TASK DETAILS: After locating the line that bears "Where should I", restate word for word that line and the rest of the listing to its final line, excluding all pictures.

━━━

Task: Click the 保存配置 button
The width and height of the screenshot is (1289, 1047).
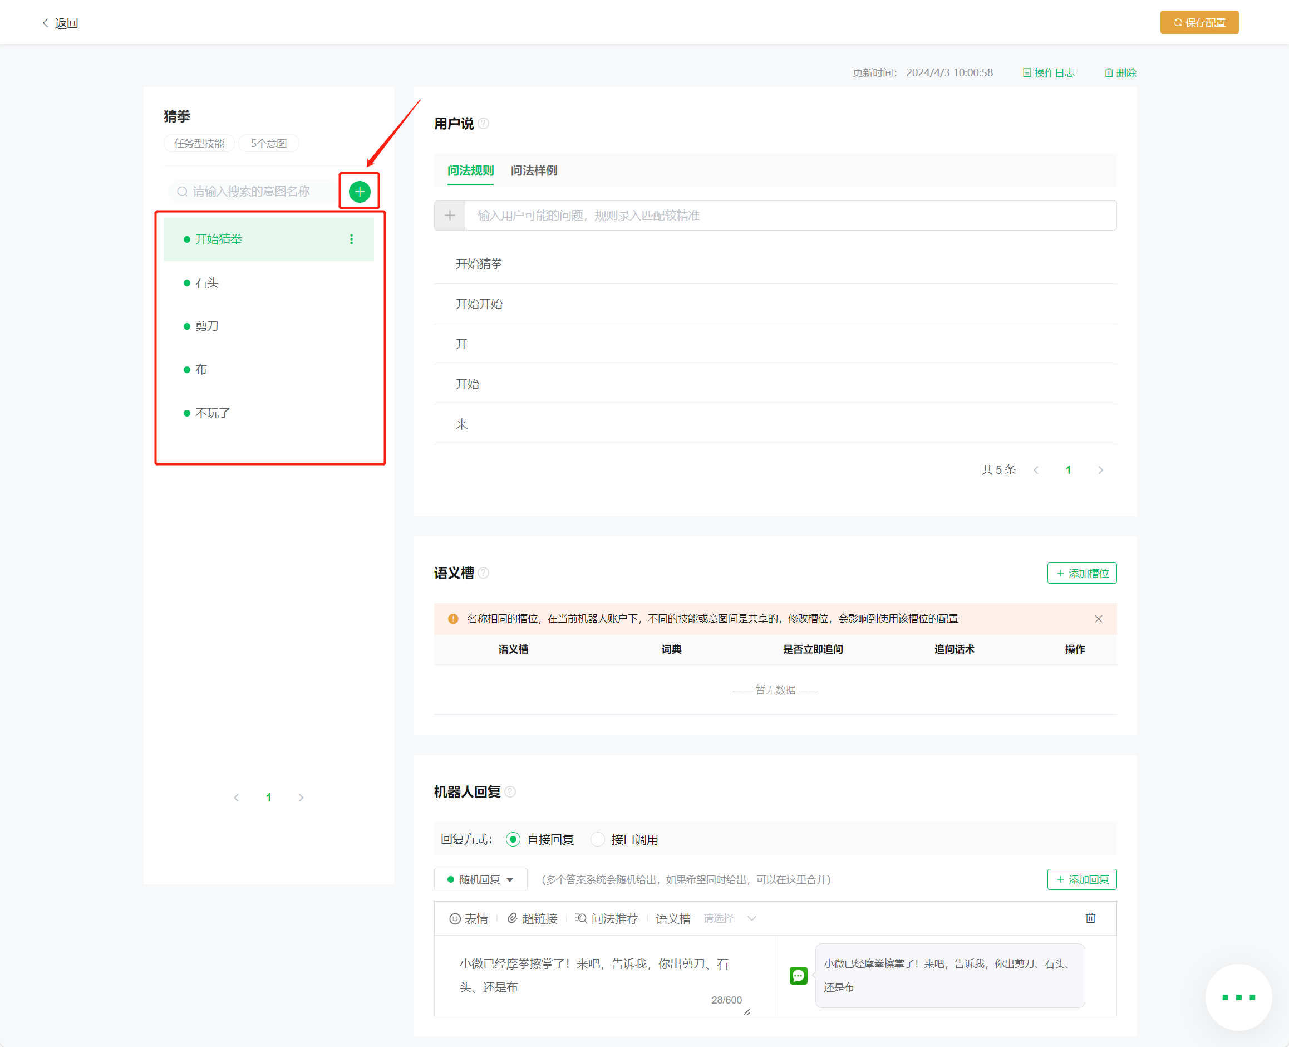Action: pyautogui.click(x=1199, y=22)
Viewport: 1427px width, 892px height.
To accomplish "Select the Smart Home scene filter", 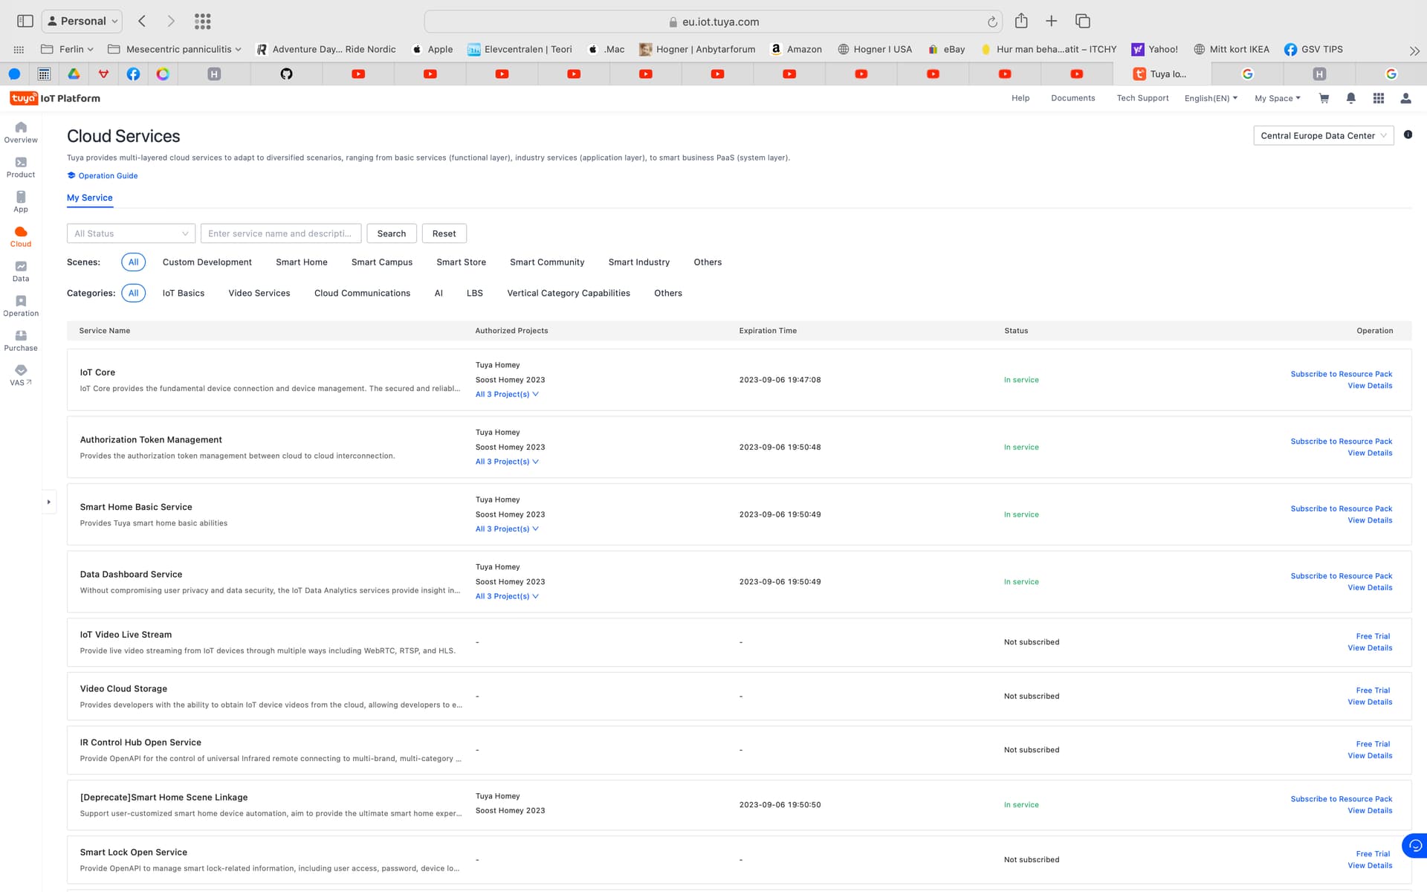I will [301, 262].
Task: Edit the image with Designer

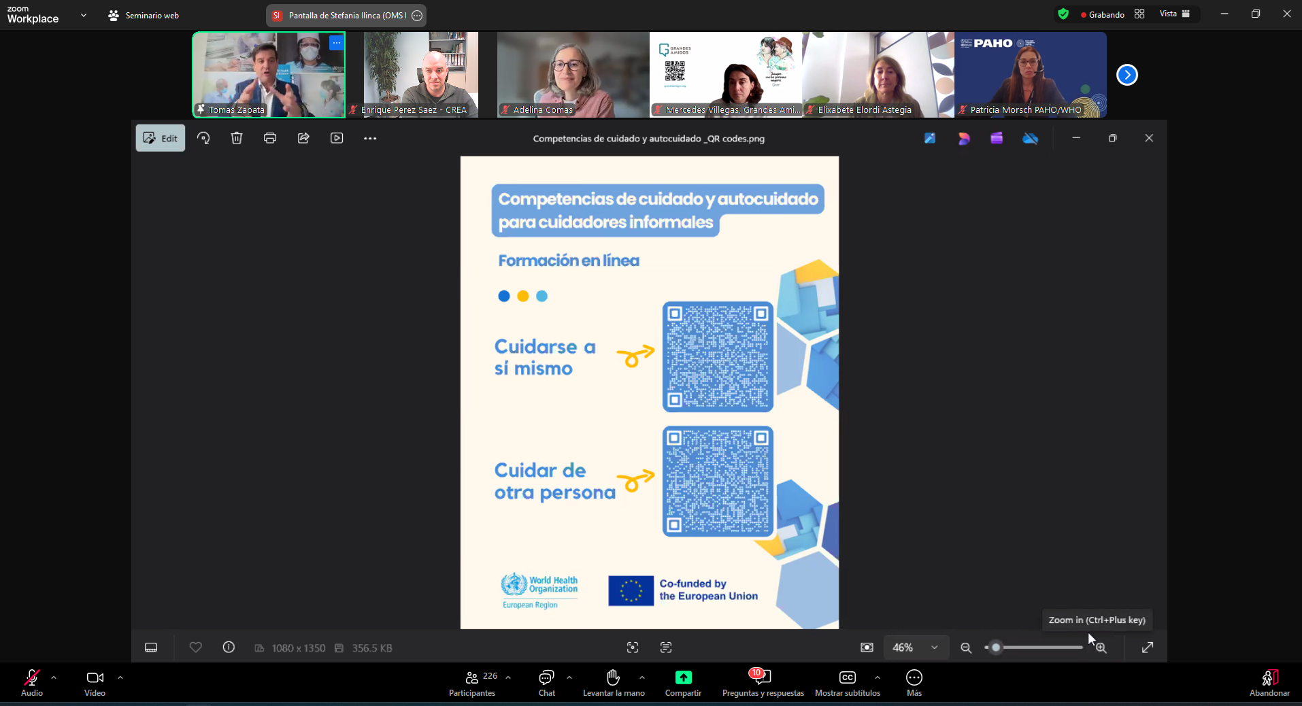Action: [963, 138]
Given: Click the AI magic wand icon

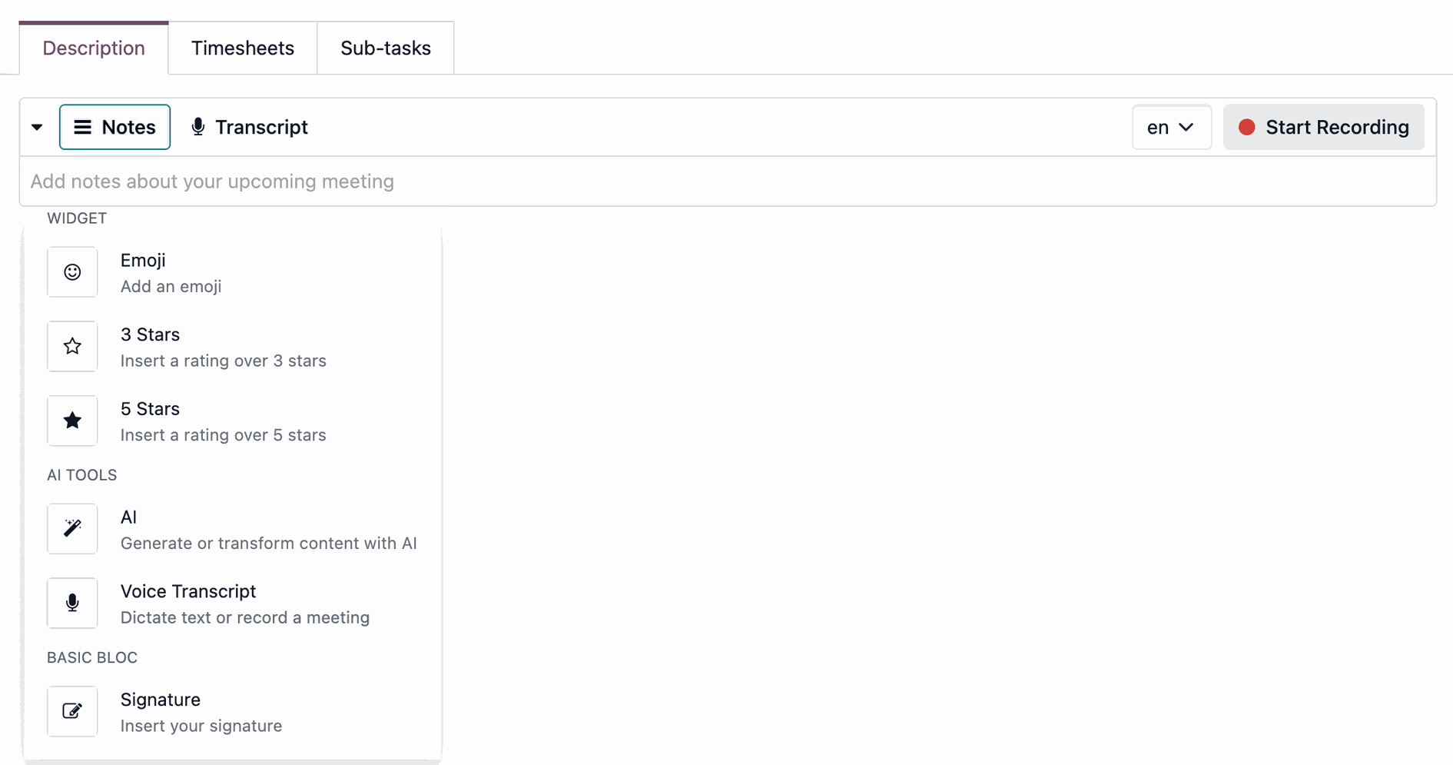Looking at the screenshot, I should click(71, 528).
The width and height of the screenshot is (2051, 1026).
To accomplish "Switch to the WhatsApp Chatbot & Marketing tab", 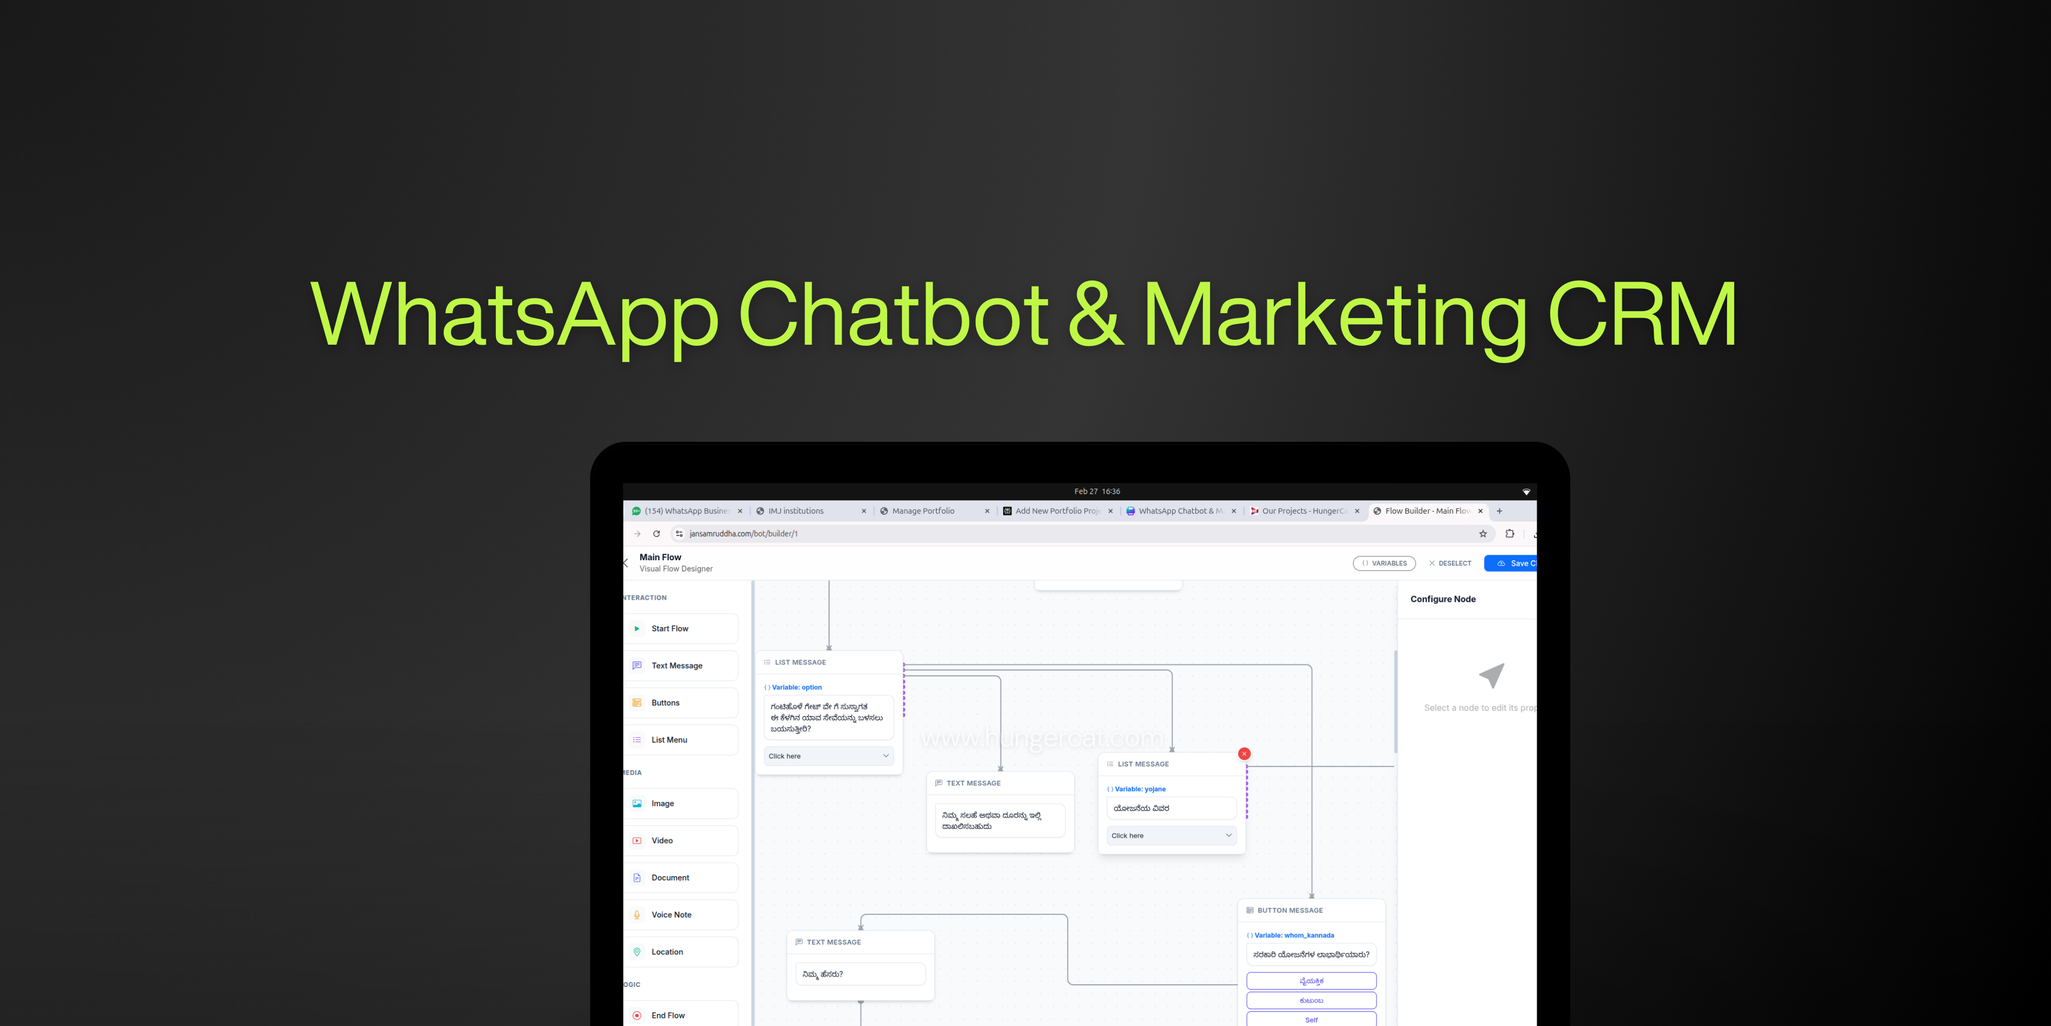I will [x=1182, y=511].
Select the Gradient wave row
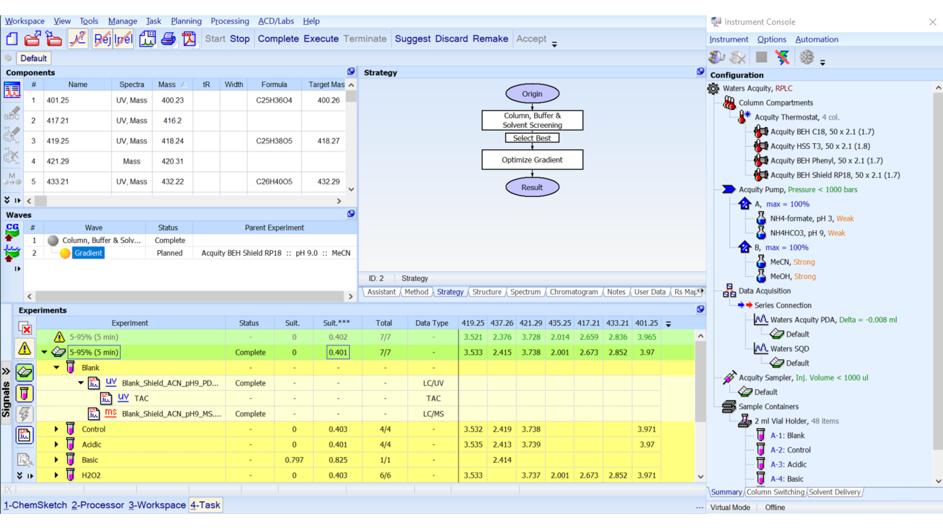Screen dimensions: 943x530 (x=88, y=253)
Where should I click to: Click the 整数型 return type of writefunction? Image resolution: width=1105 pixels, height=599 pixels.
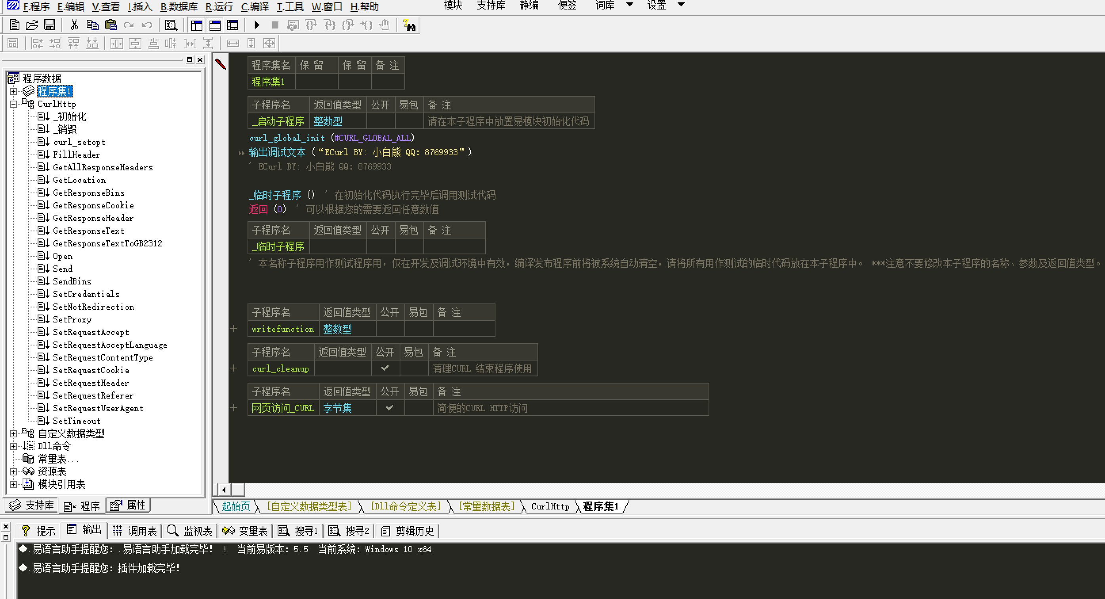(x=337, y=329)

━━━

SOLUTION TO THIS TASK:
Where should I click to: Click the 整数型 return type of writefunction? Image resolution: width=1105 pixels, height=599 pixels.
(x=337, y=329)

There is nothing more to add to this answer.